▶ WRITTEN PROBLEM 1: Explain why the opinion excerpt on Manning's convictions holds that the improper reference to criminal history was harmless as to the conviction for the infamous crime against nature. Use one to three sentences.
▶ WRITTEN PROBLEM 2: Write the next part of the opinion excerpt on Manning's convictions, beginning right after its final sentence.

▶ SOURCE PASSAGE:
▼

The state concedes that in a majority of jurisdictions improper reference to criminal history is a violation of due process since it affects the presumption of innocence; the reviewing court therefore must determine whether the error was harmless beyond a reasonable doubt. Chapman v. California, 386 U.S. 18, 24, 87 S.Ct. 824, 828, 17 L.Ed.2d 705 (1967). 7

Applying the Chapman standard to the facts of this case, we conclude, beyond a reasonable doubt, that the error is harmless with regard to the conviction of the infamous crime against nature. There was uncontradicted evidence of oral and anal intercourse involving Manning and the seventeen year old complainant. Since Manning claimed that the victim had consented and since consent was not available as a defense to the crime, there was a clear violation of former NRS 201.190. We hold under such circumstances the improper reference to Manning's criminal history was harmless.

We arrive at a different conclusion concerning the rape conviction. There appears to be no doubt that a variety of sexual activities took place between Manning and the complainant. A reading of the record does, however, reveal some serious questions relative to the forcible nature of the couple's encounter.

▲

Element lookup records:
▼

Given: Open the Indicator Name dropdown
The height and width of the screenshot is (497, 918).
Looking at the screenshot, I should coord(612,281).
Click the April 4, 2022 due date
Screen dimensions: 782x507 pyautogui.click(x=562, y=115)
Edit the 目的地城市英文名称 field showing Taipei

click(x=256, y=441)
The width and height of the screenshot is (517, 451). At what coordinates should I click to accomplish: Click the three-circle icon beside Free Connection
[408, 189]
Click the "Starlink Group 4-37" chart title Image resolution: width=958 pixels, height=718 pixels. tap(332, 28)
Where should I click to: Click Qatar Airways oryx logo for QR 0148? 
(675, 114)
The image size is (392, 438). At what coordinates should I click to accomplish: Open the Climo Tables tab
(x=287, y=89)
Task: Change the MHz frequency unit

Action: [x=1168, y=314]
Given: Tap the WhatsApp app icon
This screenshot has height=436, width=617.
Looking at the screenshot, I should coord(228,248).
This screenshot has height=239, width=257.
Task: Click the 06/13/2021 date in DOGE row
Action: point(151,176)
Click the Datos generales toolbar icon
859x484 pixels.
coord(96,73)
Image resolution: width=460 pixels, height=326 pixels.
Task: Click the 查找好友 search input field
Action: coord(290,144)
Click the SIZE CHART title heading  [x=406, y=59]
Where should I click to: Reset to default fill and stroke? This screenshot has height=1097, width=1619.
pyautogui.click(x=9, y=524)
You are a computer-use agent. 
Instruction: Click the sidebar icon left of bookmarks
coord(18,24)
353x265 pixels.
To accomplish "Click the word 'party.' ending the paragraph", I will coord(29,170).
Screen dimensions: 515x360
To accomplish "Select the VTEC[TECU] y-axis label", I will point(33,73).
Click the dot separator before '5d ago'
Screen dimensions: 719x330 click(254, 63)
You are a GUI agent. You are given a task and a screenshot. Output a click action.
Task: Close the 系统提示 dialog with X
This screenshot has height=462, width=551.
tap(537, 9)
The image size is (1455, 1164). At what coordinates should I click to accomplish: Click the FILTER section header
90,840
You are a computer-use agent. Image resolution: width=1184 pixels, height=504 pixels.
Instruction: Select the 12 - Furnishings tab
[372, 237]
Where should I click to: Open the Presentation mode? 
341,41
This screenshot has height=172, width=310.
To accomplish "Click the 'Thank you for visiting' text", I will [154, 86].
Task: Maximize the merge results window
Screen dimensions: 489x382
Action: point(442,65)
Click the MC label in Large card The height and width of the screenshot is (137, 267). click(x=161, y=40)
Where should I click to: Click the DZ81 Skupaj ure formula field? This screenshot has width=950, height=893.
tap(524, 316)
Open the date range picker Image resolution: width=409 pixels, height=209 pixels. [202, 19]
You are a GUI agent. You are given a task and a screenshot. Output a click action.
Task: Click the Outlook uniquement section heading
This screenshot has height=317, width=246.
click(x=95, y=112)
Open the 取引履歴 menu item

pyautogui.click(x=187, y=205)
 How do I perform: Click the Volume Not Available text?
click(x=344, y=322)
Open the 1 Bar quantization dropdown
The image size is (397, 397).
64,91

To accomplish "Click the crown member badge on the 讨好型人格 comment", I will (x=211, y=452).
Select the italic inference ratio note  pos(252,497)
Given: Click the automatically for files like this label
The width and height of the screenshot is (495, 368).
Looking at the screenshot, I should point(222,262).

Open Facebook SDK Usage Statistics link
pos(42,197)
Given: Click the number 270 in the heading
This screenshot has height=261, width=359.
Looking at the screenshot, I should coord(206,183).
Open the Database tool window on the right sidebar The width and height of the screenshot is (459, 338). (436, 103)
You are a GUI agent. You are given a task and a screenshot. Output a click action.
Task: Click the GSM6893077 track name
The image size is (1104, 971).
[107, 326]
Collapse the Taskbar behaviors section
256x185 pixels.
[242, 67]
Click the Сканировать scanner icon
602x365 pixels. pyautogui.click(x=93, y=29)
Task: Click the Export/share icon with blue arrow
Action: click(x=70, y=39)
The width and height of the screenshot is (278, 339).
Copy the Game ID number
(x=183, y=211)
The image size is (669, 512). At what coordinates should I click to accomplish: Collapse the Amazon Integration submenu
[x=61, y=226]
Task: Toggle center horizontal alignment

▲

▶ TASK RESPONSE 1: The evidence of oral and anal intercourse between Manning and the seventeen-year-old complainant was uncontradicted. Manning's only claim was that the complainant consented, but consent was not a defense to that crime, so the violation of former NRS 201.190 was clear regardless of the error.

▶ TASK RESPONSE 2:
The evidence used to convict Manning came primarily from the complainant. She testified that Manning came to her apartment after midnight, apparently seeking marijuana. Manning had on previous occasions smoked marijuana at the apartment with the complainant and her boyfriend. The complainant testified that after Manning entered the apartment, he dragged her upstairs and forced her to participate in various sex acts.

The complainant testified that she had attempted to escape onto a balcony, but was apprehended just as she called for help. Although her neighbors were at home in the next apartment, they did not hear any sounds of a struggle. The complainant testified...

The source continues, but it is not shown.